Saturday, 04 Jan 2014 01:44 PM
newsmax

A former Republican senator predicted House Republicans will pass legislation this year offering illegal immigrants living in the U.S. legal status to remain in the country.

Former New Hampshire Republican Sen. John Sununu said in an interview on Bloomberg Television’s “Political Capital with Al Hunt” that he expected the Republican- controlled House to pass immigration legislation that includes “some sort of pathway for those that are illegal today to become legal. Citizens, maybe, maybe not.”

Former White House senior adviser David Plouffe derided the possibility of legal residency rather than full citizenship as “a second-class citizen situation.”

“Part of the reason the Republican Party is hemorrhaging with Latino voters is this attitude,” Plouffe said in an interview for the same program. “These people are, you know, our neighbors. They’re working in our economy.”

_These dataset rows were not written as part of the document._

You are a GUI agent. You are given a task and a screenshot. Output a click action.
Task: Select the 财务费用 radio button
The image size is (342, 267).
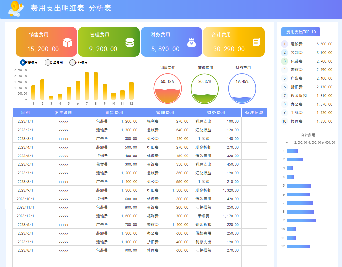72,62
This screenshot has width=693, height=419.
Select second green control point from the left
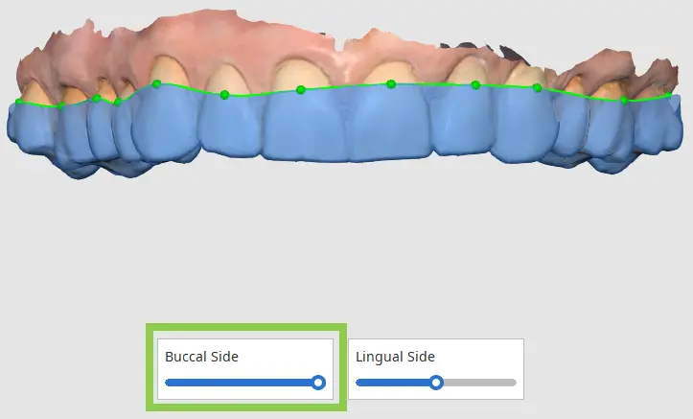(61, 106)
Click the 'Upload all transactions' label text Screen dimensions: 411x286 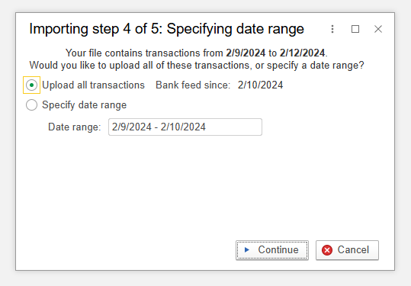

Immigration legislation backed by President Barack Obama and passed by the Senate in June includes a path to citizenship for the estimated 11 million undocumented immigrants in the U.S. after improved border security measures are put in place. The bill also would require employers to verify employment by using E-Verify, revamp the visa system to increase high-skilled labor sought by technology firms and add temporary worker visas for longer-term jobs and seasonal agricultural positions.

House Resistance

House leaders say they won’t take up the comprehensive Senate bill. Instead, they’re discussing options for piecemeal measures, talks that will continue at the Republicans’ annual retreat this month, a leadership aide said.

Sununu said he expects the House will pass a series of smaller measures that include provisions addressing border security, agricultural workers and high-tech visas.

Addressing the president’s signature health-care law, Plouffe, an architect of Obama’s two presidential campaigns, expressed confidence that Democratic senators running for re- election in November would see at least some improvement in public attitudes toward the Affordable Care Act.

“I don’t know if it’ll be much more popular,” Plouffe said. “It’ll be a little more popular, simply because a lot of people will be signed up. I think that reality will change the politics a little bit.”

“It’s hard to imagine it getting any worse,” Sununu said of public reaction to a program that suffered a flawed Oct. 1 rollout of health-care exchanges offering coverage to millions of uninsured Americans under the law. “But I don’t think it’s going to get a lot better.”